Tunisia, Algeria and Morocco– 1 combined project
The beneficiary of this combined project is the Observatoire du Sahara et du Sahel; the EU co-financing is € 526 144. The main objective of the project is to prevent drought crisis in this part of the southern shore of the Mediterranean Sea, by implementing an early alert system and reinforcing the operational capacities of these countries. A common information system on droughts plus a set of common early assessment methodologies will be developed. The national territories concerned will be split into eco-regions and the structural vulnerability of these eco-regions will be assessed.
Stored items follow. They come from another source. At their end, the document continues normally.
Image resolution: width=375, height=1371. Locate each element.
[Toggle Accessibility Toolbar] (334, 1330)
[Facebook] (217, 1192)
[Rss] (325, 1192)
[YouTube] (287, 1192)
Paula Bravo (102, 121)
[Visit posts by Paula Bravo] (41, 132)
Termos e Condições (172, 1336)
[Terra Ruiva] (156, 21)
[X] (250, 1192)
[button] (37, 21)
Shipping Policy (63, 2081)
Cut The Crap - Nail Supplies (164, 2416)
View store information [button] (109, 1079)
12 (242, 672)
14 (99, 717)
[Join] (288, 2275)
The results and know-how generated by the project will be disseminated to direct users, decision-makers and to the institutions of the three countries.
Turkey – 1 project
The beneficiary of the project is the Turkey Office of the Regional Environmental Centre; the EU co-financing is € 252 488. This is a capacity building project related to climate change. It will affect the national administration; promote intra-governmental cooperation; increase the awareness of stakeholders and improve their role in the climate change debate. The project will directly support the development of climate change policies for priority sectors; and will enhance public participation and access to environmental information.
 Eligible under LIFE TCY are: Albania, Algeria, Bosnia-Herzegovina, Croatia, Egypt, Israel, Jordan, Lebanon, Morocco, Syria, Tunisia, Turkey, the West Bank and Gaza, and the Baltic shoreline of Russia (Kaliningrad and St. Petersburg regions).